To clarify, this was no hack of the WHMCS software itself, nor a hack of our server. It was through social engineering that the login details were obtained.

As a result of this, we recommend that everybody change any passwords that they have ever used for our client area, or provided via support ticket to us, immediately.
Regrettably as this was our billing system database, if you pay us by credit card (excluding PayPal) then your card details may also be at risk.

This is just a very brief email to alert you of the situation, as we are currently working very hard to ensure everything is back online & functioning correctly, and I will be writing to you again shortly.

We would like to offer our sincere apologies for any inconvenience caused. We appreciate your support, now more than ever in this challenging time.

WHMCS Limited

But UGNazi was not done interfering with WHMCS’s business. In an update to their blog today, Matt writes:

Right now to compound matters, we are experiencing a large scale DDOS attack, which started at around 1am last night, and continues to this moment, so accessing the site may be intermittent for the time being due to the protection hardware that has been put in place for that.

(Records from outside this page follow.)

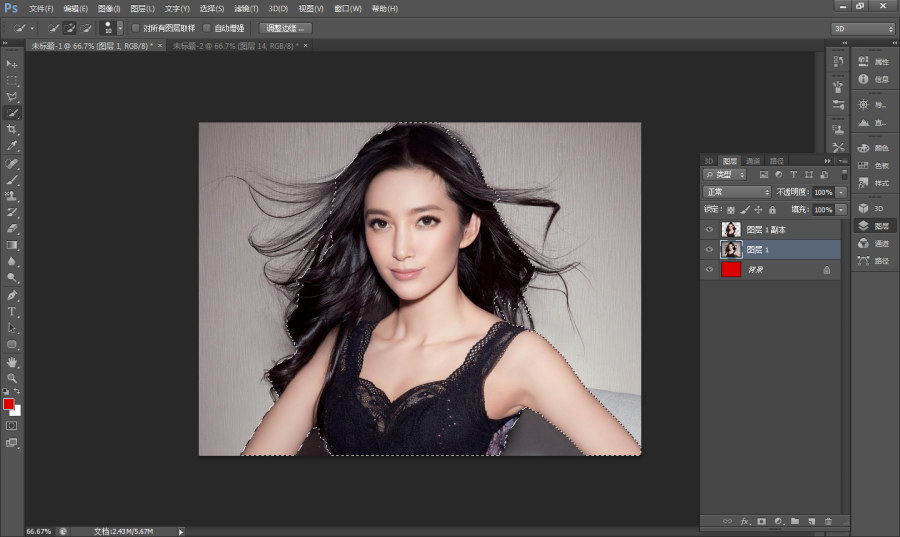Hide the 图层 1 副本 layer
The width and height of the screenshot is (900, 537).
point(709,229)
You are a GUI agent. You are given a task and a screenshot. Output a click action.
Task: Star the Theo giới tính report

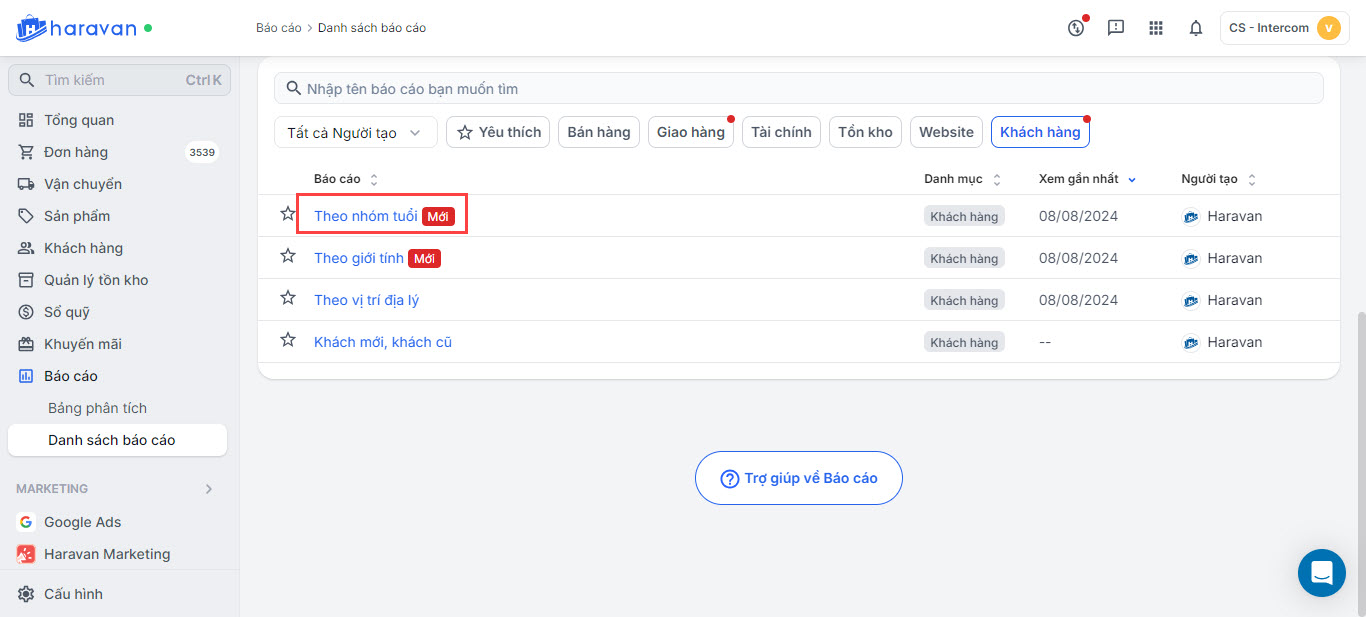coord(288,256)

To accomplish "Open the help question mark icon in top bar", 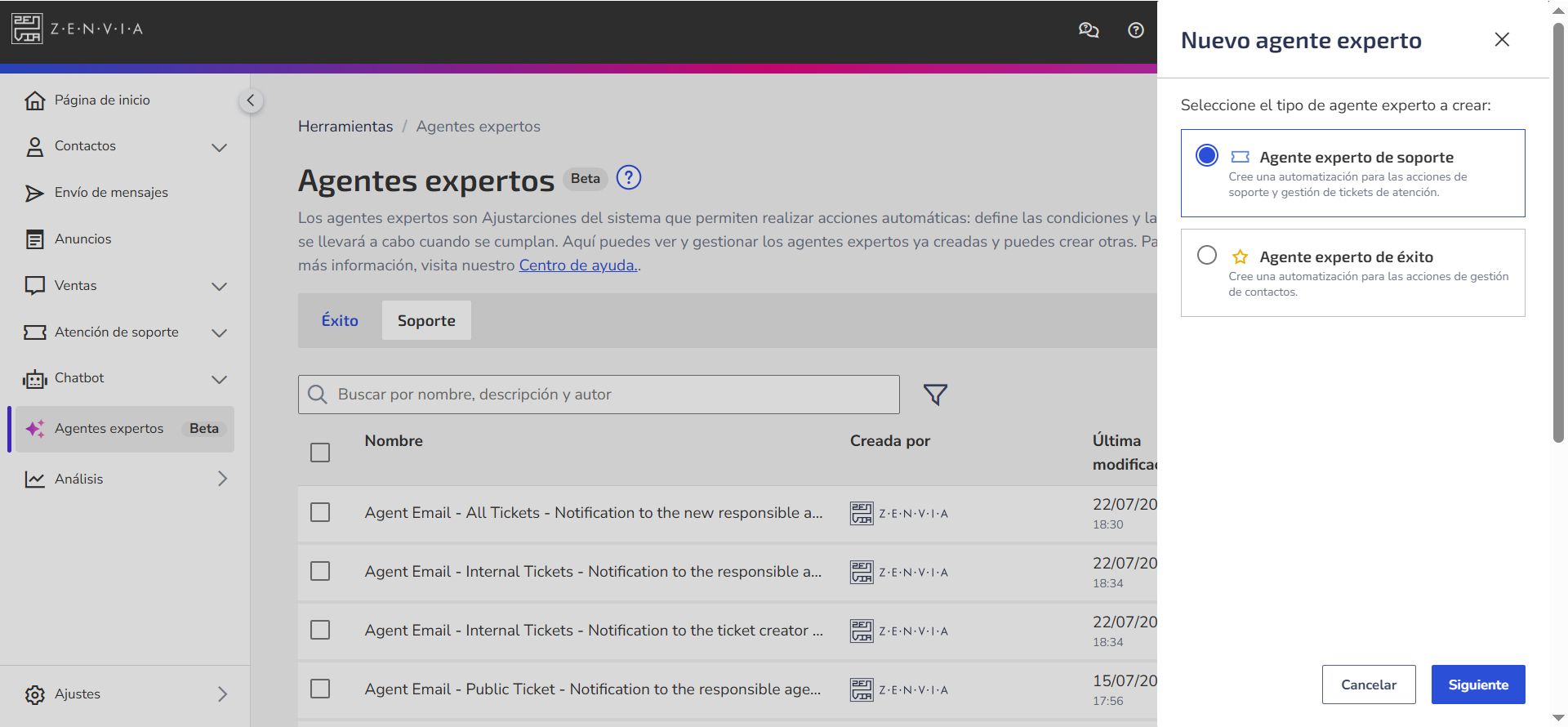I will (1136, 30).
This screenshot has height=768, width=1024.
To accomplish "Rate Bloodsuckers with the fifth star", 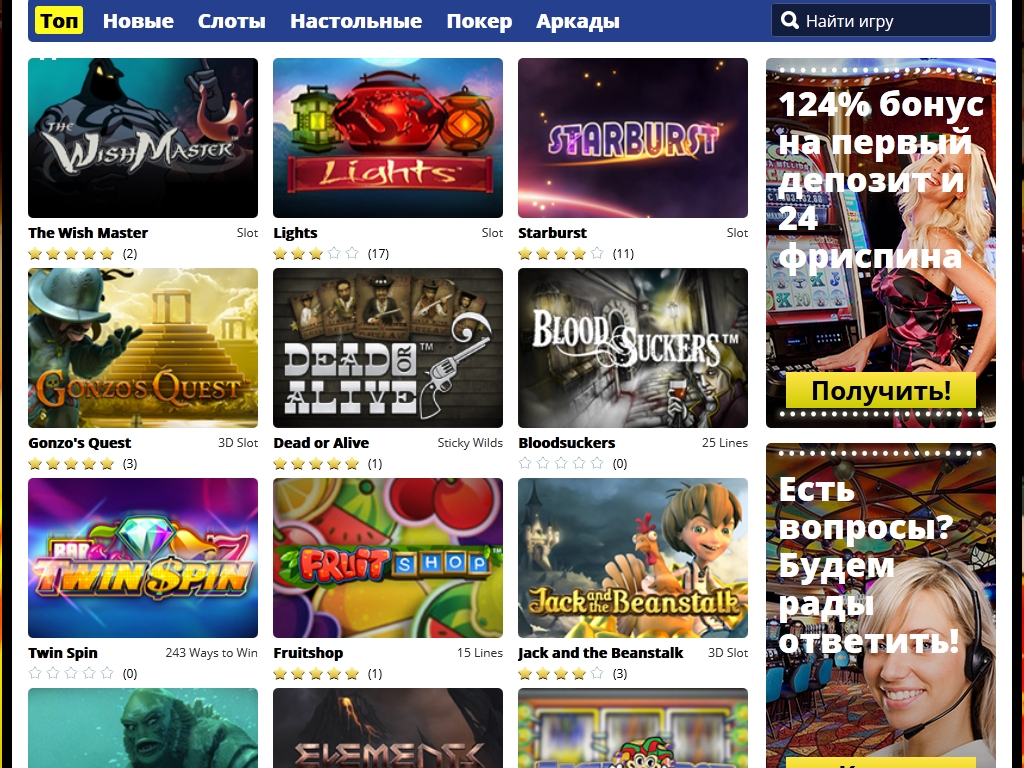I will (596, 463).

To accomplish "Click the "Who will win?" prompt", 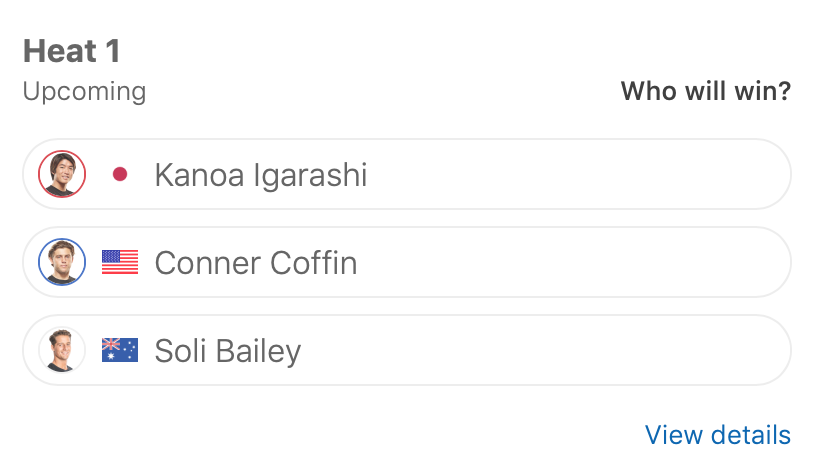I will pos(705,92).
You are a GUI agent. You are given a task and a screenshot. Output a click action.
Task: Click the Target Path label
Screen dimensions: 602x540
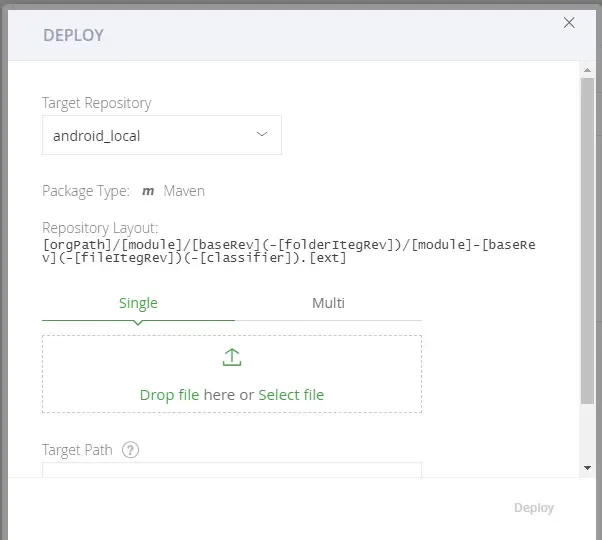click(77, 450)
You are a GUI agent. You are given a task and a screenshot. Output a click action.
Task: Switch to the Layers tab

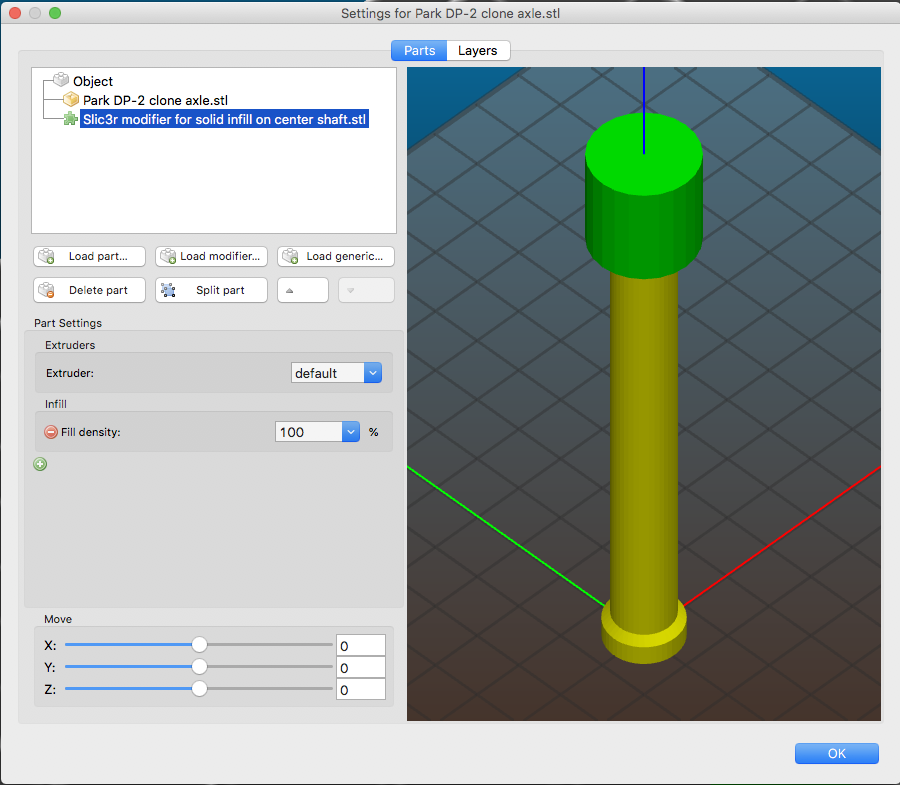[478, 50]
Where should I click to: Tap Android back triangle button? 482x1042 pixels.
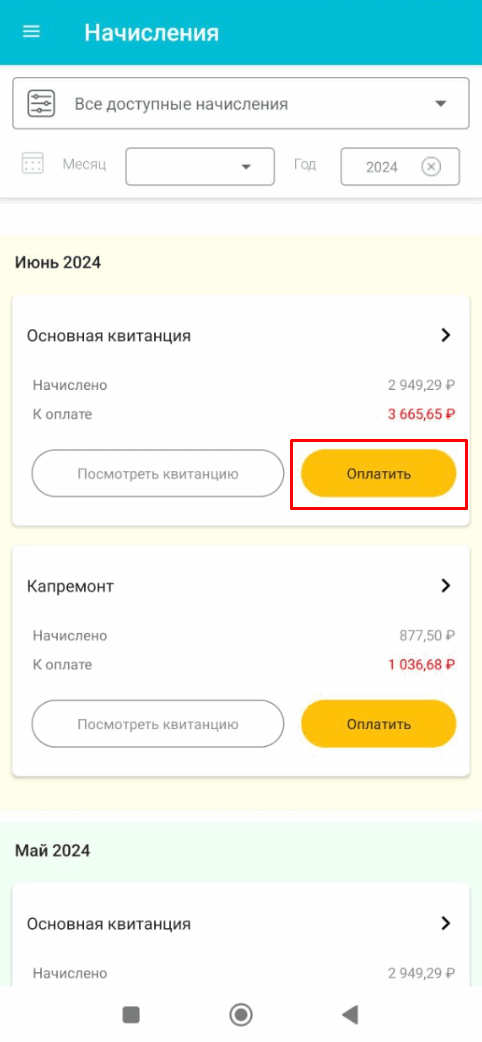click(350, 1014)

According to Ted Samson of InfoWorld, client passwords:

were stored in a hash format, and the credit card information was encrypted — but evidently not PCI-compliant, a point raised by WHMCS clients on the company’s forum. “Any support ticket content may be at risk — so if you’ve recently submitted any login details in tickets to us, and have not yet changed them again following resolution of the ticket, [so] we recommend changing them now,” Pugh cautioned.

Reportedly, WHMCS lost the previous 17 hours’ worth of support tickets and new orders from the attack.

There has been no statement from the hosting firm.

Update: There has reportedly been an arrest in the case.